Your answer must be only the lines below from the one containing "Image resolution: width=273" through the one containing "Image resolution: width=462", copied exactly, with the pictures left out.
◆ ◆ ◆
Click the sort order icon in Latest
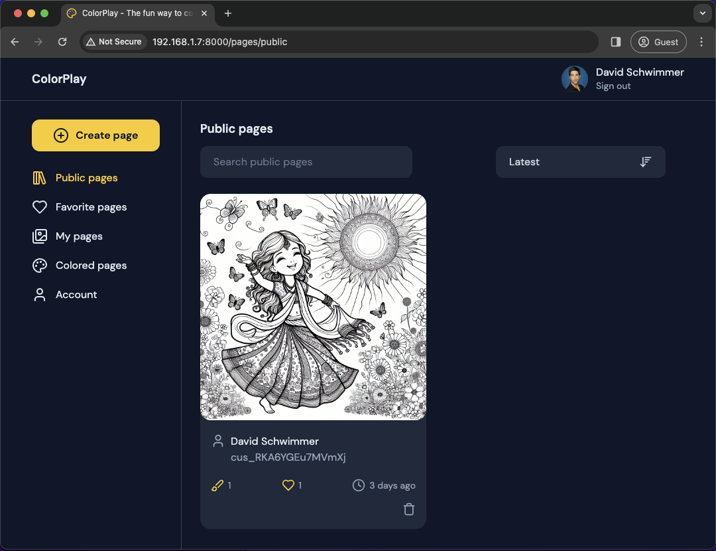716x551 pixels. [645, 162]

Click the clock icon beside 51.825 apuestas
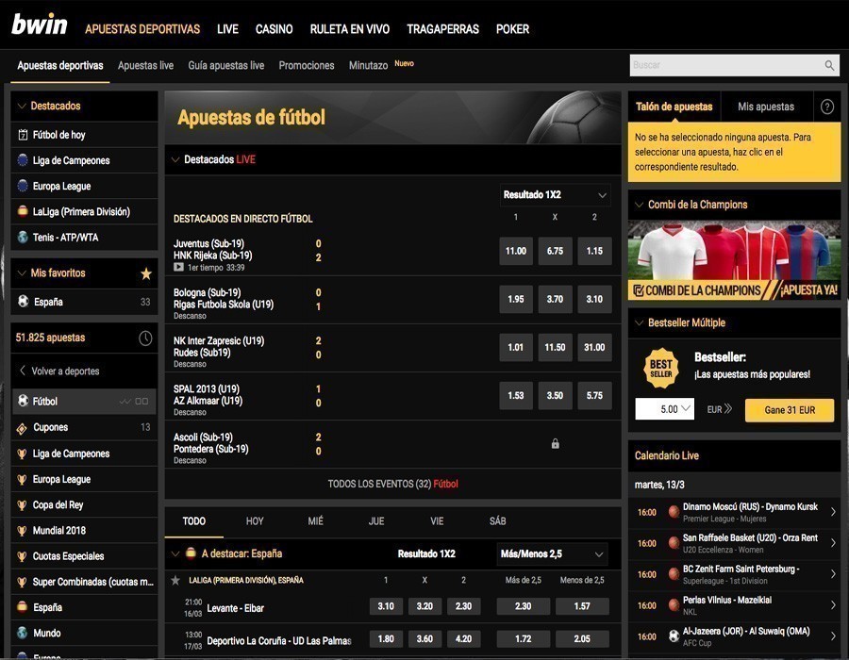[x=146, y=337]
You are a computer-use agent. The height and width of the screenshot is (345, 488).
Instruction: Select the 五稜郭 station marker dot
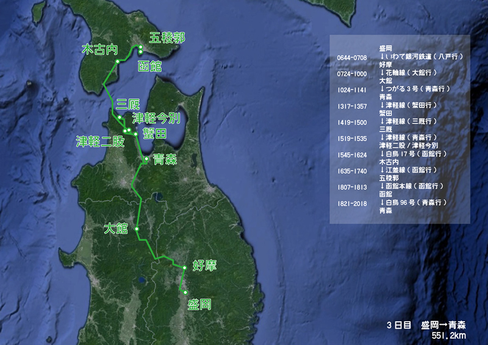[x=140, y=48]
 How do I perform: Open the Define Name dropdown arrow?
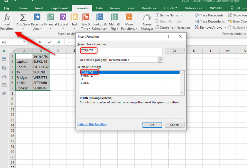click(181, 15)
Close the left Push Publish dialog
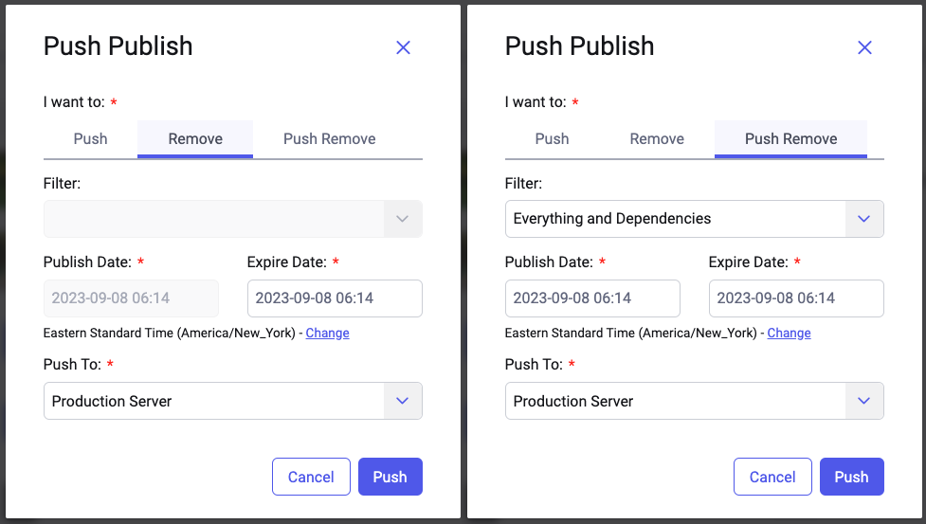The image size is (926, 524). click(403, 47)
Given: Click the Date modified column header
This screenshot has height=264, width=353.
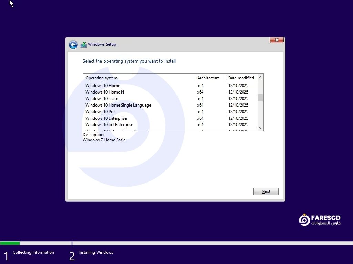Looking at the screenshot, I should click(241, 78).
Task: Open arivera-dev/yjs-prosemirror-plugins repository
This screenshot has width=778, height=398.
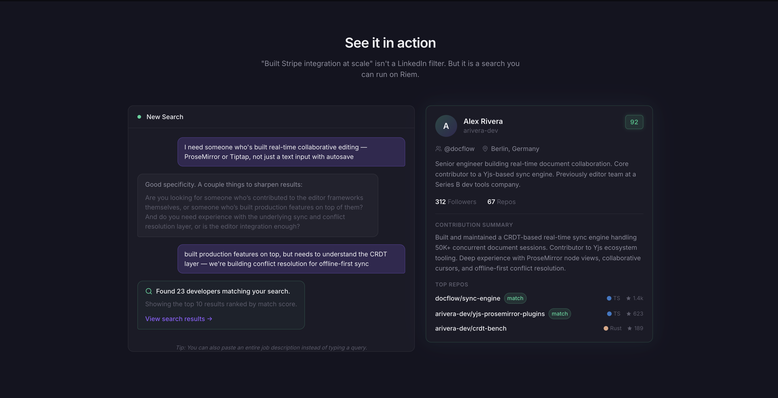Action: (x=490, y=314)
◆ ◆ ◆
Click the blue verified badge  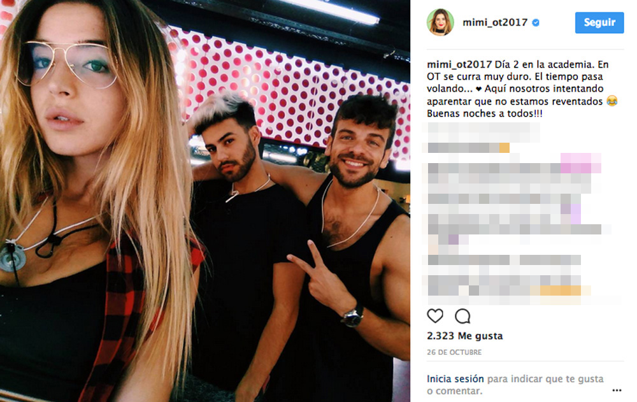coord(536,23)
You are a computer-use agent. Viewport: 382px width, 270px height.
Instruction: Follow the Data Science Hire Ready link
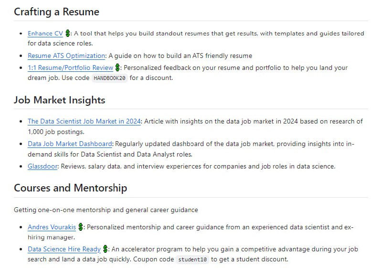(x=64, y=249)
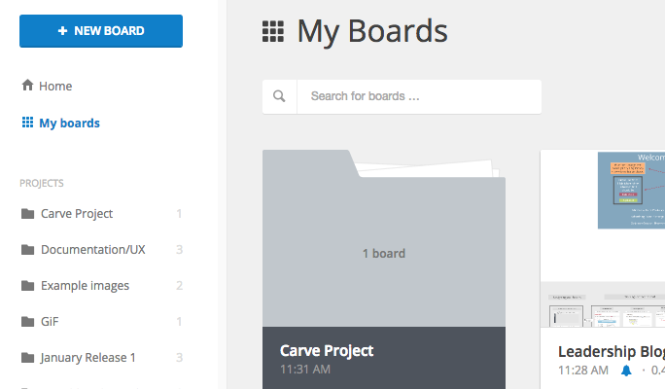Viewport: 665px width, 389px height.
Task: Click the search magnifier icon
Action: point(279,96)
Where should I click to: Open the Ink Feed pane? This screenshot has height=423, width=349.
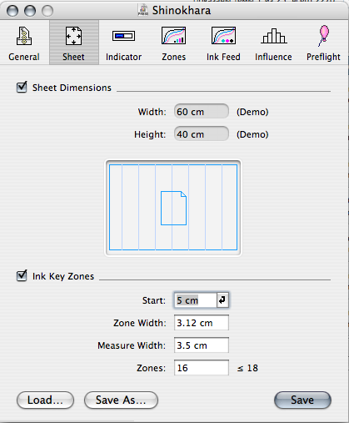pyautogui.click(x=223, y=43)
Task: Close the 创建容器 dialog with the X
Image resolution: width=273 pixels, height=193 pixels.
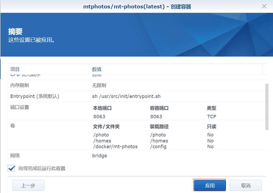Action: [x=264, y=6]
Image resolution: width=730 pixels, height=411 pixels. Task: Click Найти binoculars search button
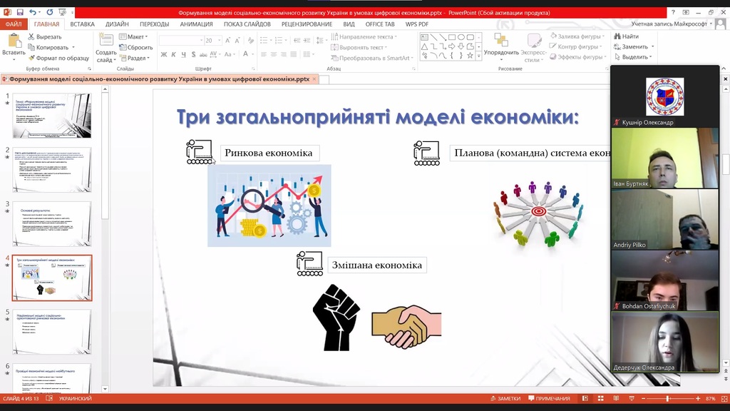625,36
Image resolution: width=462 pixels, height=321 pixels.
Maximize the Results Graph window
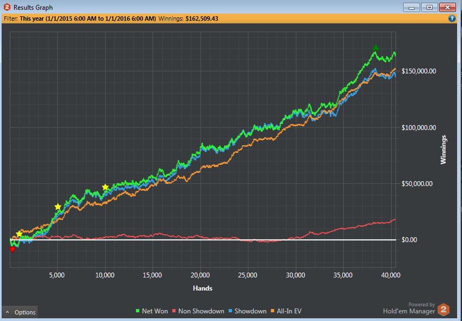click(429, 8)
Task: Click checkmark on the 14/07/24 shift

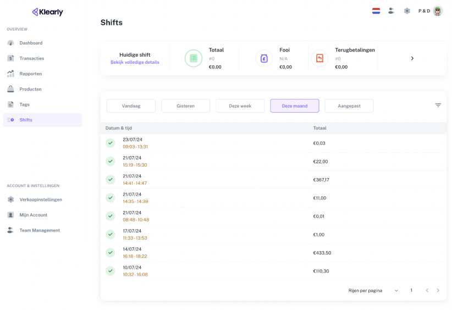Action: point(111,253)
◆ ◆ ◆
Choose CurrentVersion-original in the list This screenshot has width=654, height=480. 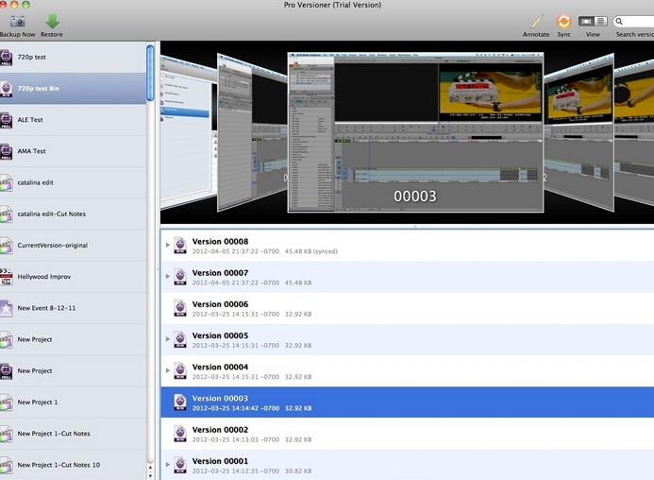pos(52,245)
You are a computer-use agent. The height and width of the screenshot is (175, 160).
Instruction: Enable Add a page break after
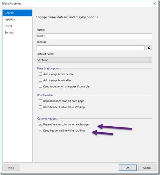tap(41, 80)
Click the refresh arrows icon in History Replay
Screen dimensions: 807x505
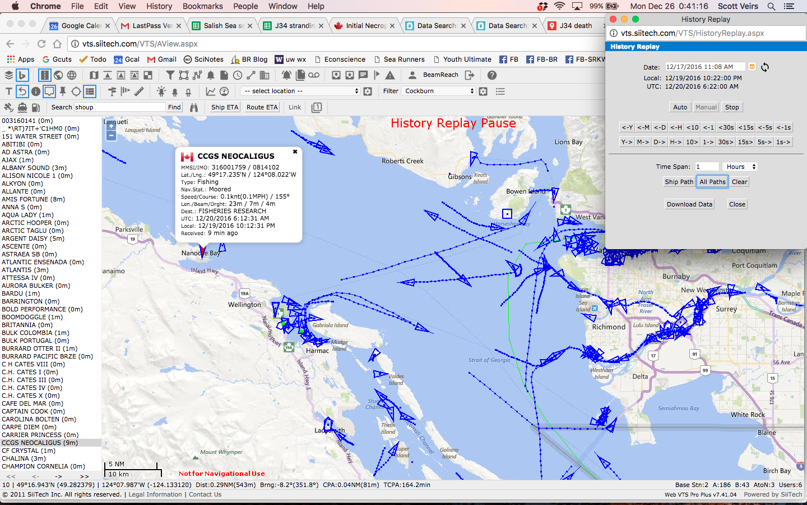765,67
◆ ◆ ◆
■ Solution to the exercise ■
Image resolution: width=273 pixels, height=193 pixels.
Action: [x=264, y=6]
Image resolution: width=730 pixels, height=411 pixels. Task: Click Найти binoculars search button
625,36
Image resolution: width=462 pixels, height=321 pixels.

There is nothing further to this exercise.